Scene 1 a Illness and death of Lazarus Jn 11: 1-16
Scene 2 b Jesus’ dialogue with Martha 11:17-27
Scene 3 c Jesus’ dialogue with Mary and mourners. (11:28-37)
Scene 4 d Raising of Lazarus (11:38-44)
Scene 5 c* Conversion of many and plot to kill Jesus (11:45-57)
Scene 6 b* Jesus’ anointing by Mary (12:1-8)
Scene 7 a* Plot to kill Lazarus (12:9-11) (This structure comes from Flesh and Glory by Dorothy Lee.) . When Martha and Mary send their message to Jesus, they only tell him the fact that the man he loves is ill. They trust that his love will bring him to cure Lazarus but Jesus delays until he knows that Lazarus has died.
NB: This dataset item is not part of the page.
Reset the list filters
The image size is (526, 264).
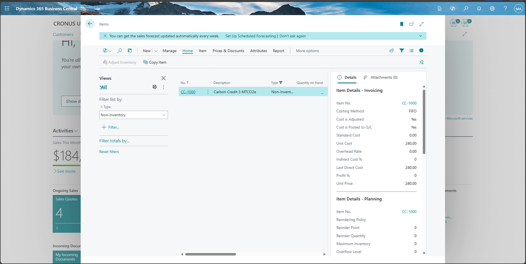(109, 152)
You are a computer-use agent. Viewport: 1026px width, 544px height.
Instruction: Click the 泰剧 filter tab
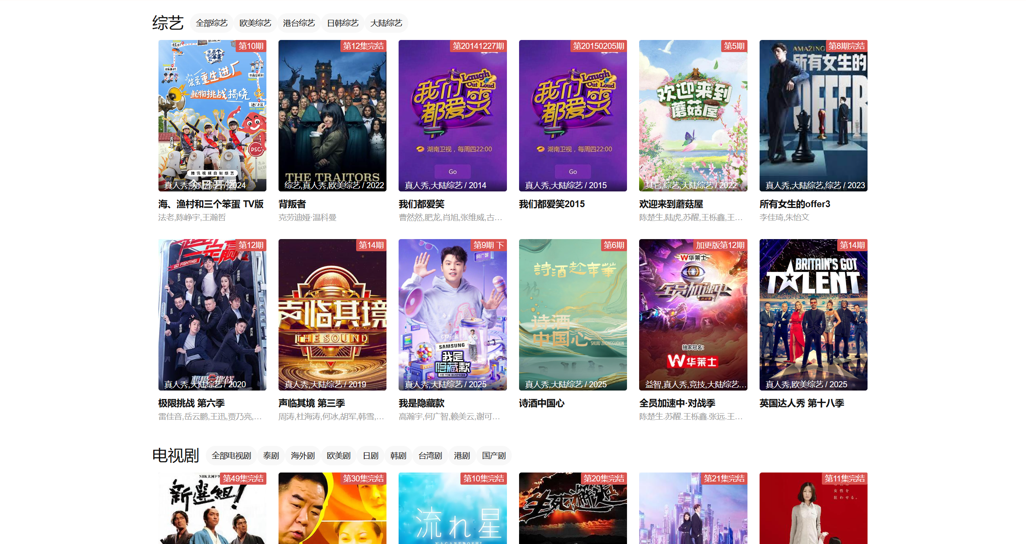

In his dialogue with the disciples concerning light/darkness, rest/death and ‘the hours’, we understand that Jesus is entering freely into what is to come – all is under control. The disciples, knowing how dangerous return is, see it as suicide.

Martha’s dialogue with Jesus is one of the extraordinary moments in the Gospels. She is audacious in her faith. She senses that even though her brother has been dead for days, Jesus can do anything. She believes in the resurrection of the last day, she believes that Jesus is the Christ, the Son of God. Yet when Jesus orders the tomb open, she objects. Her faith can only go so far. Her belief in Resurrection is for ‘after death’, her understanding of Jesus is as ‘the greatest intermediary with God’. She comprehends Jesus with the best vision of Jewish faith. Only with the outpouring of the Spirit at the death of Jesus could she come to the Christian level of faith which believes that Resurrection Life begins now and that Jesus is more than an intermediary: he and the Father are one.

At the tomb, Jesus groans with anger and weeps in grief. While being One with God, knowing that his hour for overcoming sin and death is near, he still shows how he is one with humanity. He experiences the emotions that we should have before those twin evils: anger at sin, grief at the effects of sin. There before the tomb he communes with his Father and then proclaims the words he addresses to us, each one of us whom he loves: “Come out!” Come out from death to life. Allow yourselves to be unbound.